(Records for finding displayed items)
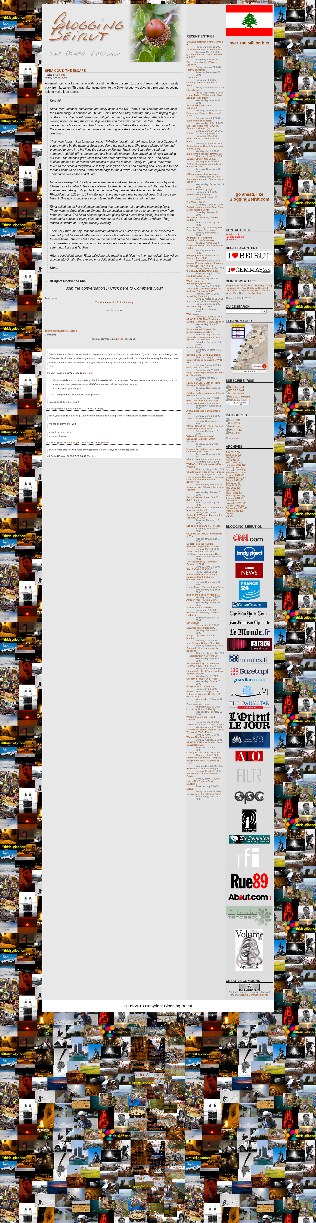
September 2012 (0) (236, 477)
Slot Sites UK (158, 1041)
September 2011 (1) (236, 508)
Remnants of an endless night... (203, 768)
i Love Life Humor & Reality (200, 709)
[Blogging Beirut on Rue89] (249, 888)
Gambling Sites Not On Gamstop (158, 1108)
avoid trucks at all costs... (199, 120)
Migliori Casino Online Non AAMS (158, 1205)
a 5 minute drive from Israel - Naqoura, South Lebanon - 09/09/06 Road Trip (201, 577)
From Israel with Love (197, 704)
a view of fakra (194, 347)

__Task requirements__.
Write out all the items above again, replacing "September" with "October" and keeping everything else the same. Omit the pictures.

__Result of the exercise__.
October 2012 (0) (236, 477)
Slot Sites UK (158, 1041)
October 2011 (1) (236, 508)
Remnants of an endless night... (203, 768)
i Love Life Humor & Reality (200, 709)
[Blogging Beirut on Rue89] (249, 888)
Gambling Sites Not On Gamstop (158, 1108)
avoid trucks at all costs... (199, 120)
Migliori Casino Online Non AAMS (158, 1205)
a 5 minute drive from Israel - Naqoura, South Lebanon - 09/09/06 Road Trip (201, 577)
From Israel with Love (197, 704)
a view of fakra (194, 347)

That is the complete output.